宇宙航空環境医学 Vol. 56, No. 4, 86, 2019

シンポジウム2

荷重関連の感覚入力による歩行の神経筋調節

上林 清孝1,2,6,大島 惇史2,6,荒木 啓輔4,辻内 伸好3,4,6,大平 充宣5,6

1同志社大学スポーツ健康科学部 ・ 2研究科
3同志社大学理工学部 ・ 4研究科
5同志社大学研究開発推進機構
6同志社大学宇宙医科学研究センター

Neuromuscular control of human walking induced by load-related sensory input

Kiyotaka Kamibayashi1,2,6, Atsushi Oshima2,6, Keisuke Araki4, Nobutaka Tsujiuchi3,4,6, Yoshinobu Ohira5,6

1Faculty and 2Graduate School of Health and Sports Science, Doshisha University
3Faculty and 4Graduate School of Science and Engineering, Doshisha University
5Organization for Research Initiatives and Developmen, Doshisha Universityt
6Research Center for Space and Medical Sciences, Doshisha University

ヒトの二足歩行における筋活動を生み出す神経機構に関しては,大脳皮質の一次運動野や脳幹からの下行性の運動指令のみならず,股関節を主とした下肢関節位置や荷重に関連する感覚フィードバックが重要な役割を担うと示されている。これまでに,歩行機能障害者の歩行リハビリテーションに開発されたロボットを用いた実験で,ロボットアシストによる完全な受動的ステッピング条件にて,荷重関連の感覚入力が神経路の興奮性に及ぼす影響に関する研究を行った。受動ステッピング時に足裏がトレッドミルに接地する荷重条件とハーネスで被験者を完全に吊り上げることで足裏の接地が生じない無荷重条件の比較で,一次運動野から脊髄運動ニューロンへ投射する皮質脊髄路や皮膚神経刺激によって誘発される皮膚反射経路の興奮性が無荷重条件に比べて荷重条件で大きく修飾され,ステッピングサイクルの位相に依存して変化することを明らかにした。

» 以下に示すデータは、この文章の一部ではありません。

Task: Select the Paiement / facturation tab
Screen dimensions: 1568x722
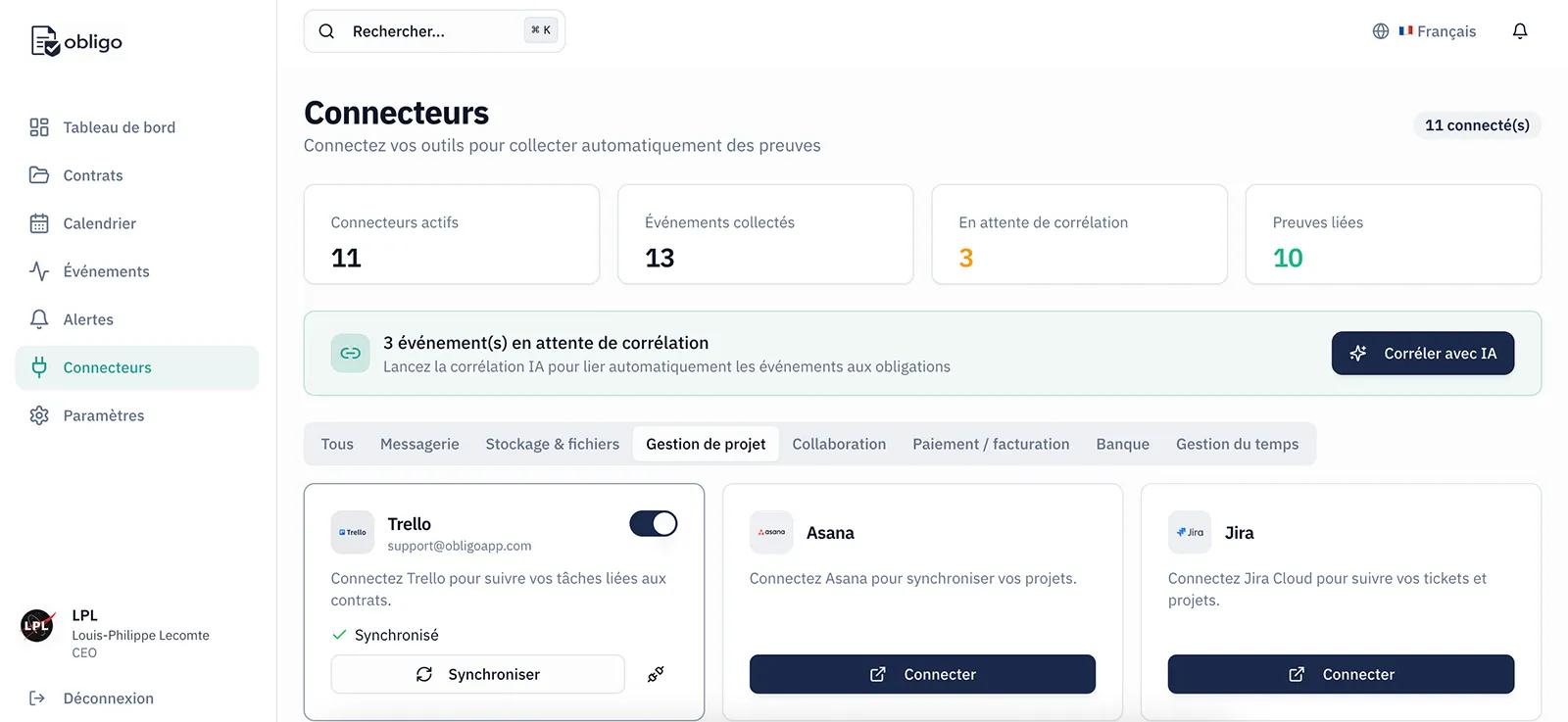Action: click(x=991, y=444)
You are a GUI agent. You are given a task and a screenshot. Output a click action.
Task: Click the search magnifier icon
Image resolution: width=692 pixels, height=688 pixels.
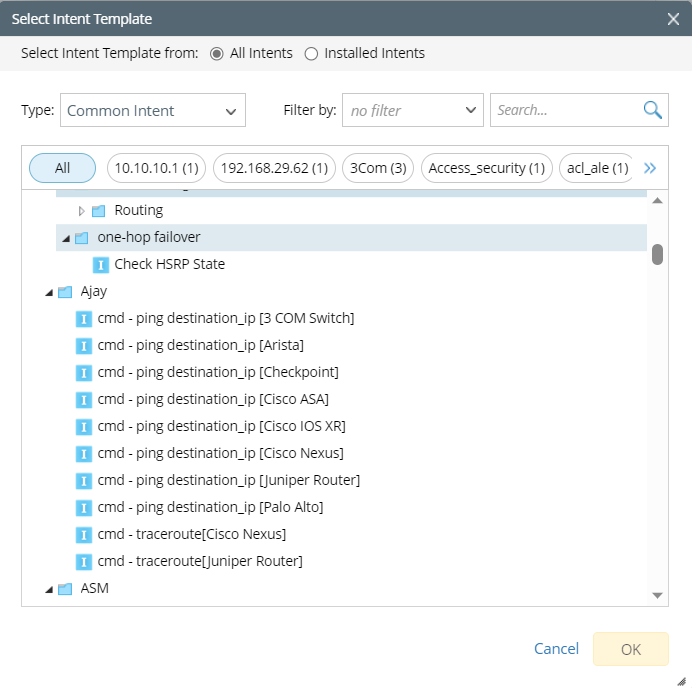tap(652, 110)

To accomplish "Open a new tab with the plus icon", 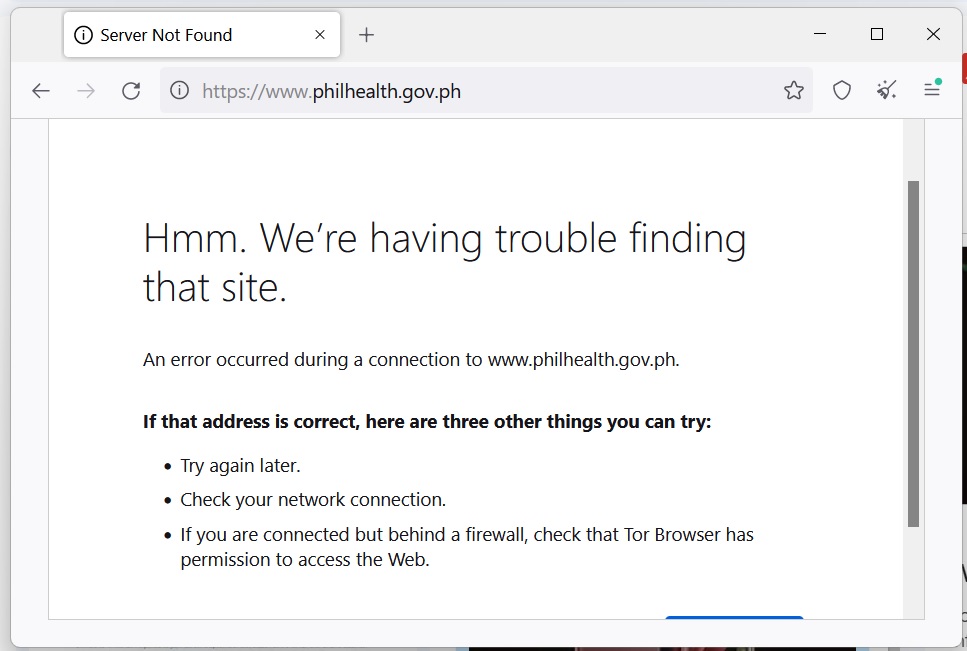I will (366, 33).
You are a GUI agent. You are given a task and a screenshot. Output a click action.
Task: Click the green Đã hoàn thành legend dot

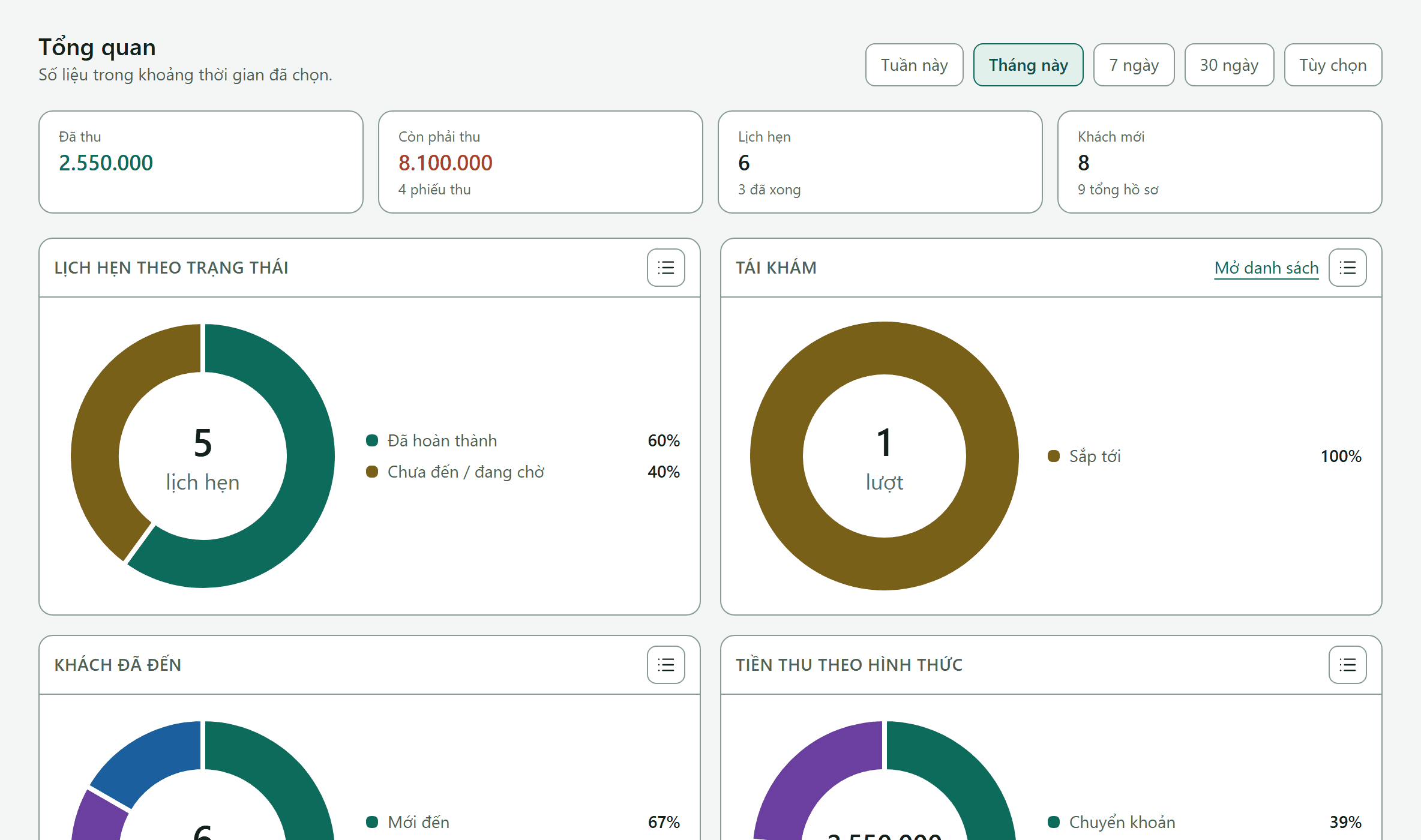pyautogui.click(x=372, y=440)
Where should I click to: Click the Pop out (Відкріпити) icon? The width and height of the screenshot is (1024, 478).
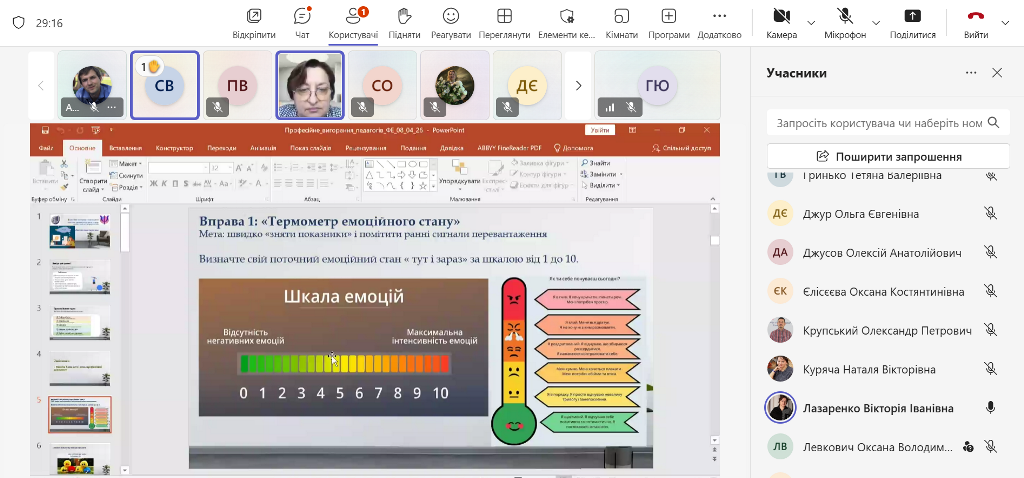tap(254, 22)
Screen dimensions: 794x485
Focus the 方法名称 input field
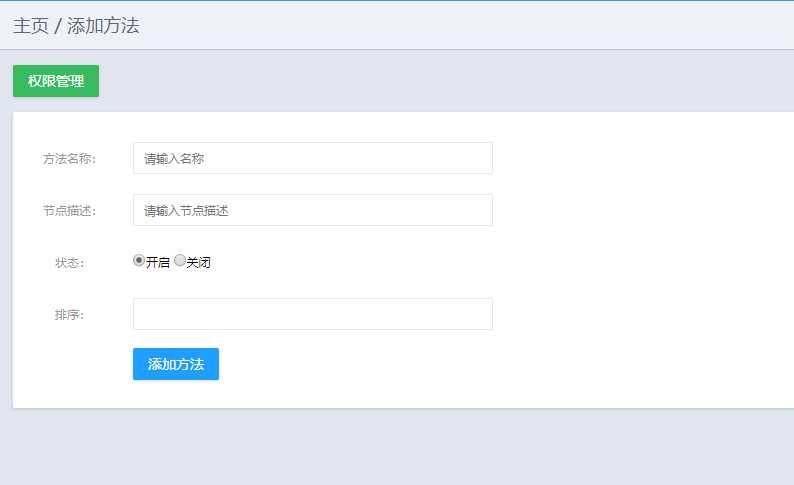(312, 158)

また,空気圧によって体重を免荷できる下半身陽圧トレッドミルを用いて,通常の体重条件から20%刻みに,20%体重条件まで体重を免荷させた状態でトレッドミル歩行(3.5 km/h)を行い,歩行動作や下肢筋活動の変化を検証した。その結果から,免荷量が増加することで立脚期の地面反力ピーク値は減少し,また遊脚期時間の延長が観察された。歩行時における足関節の可動域は40%および20%体重条件で,通常体重条件よりも底屈傾向となった。筋活動に関しては,大腿直筋,内側広筋,腓腹筋では体重免荷により活動量が減少した一方で,大腿二頭筋や前脛骨筋では体重免荷による変化はみられず,筋特異的な変化が観察された。これらの結果から体重が40%以下に免荷されることで下肢伸筋の活動に大きな変化が生じることが明らかとなり,火星や月に相当する重力環境では荷重関連の感覚情報の減弱が歩行時の神経筋活動に強い影響をもたらすものと予想される。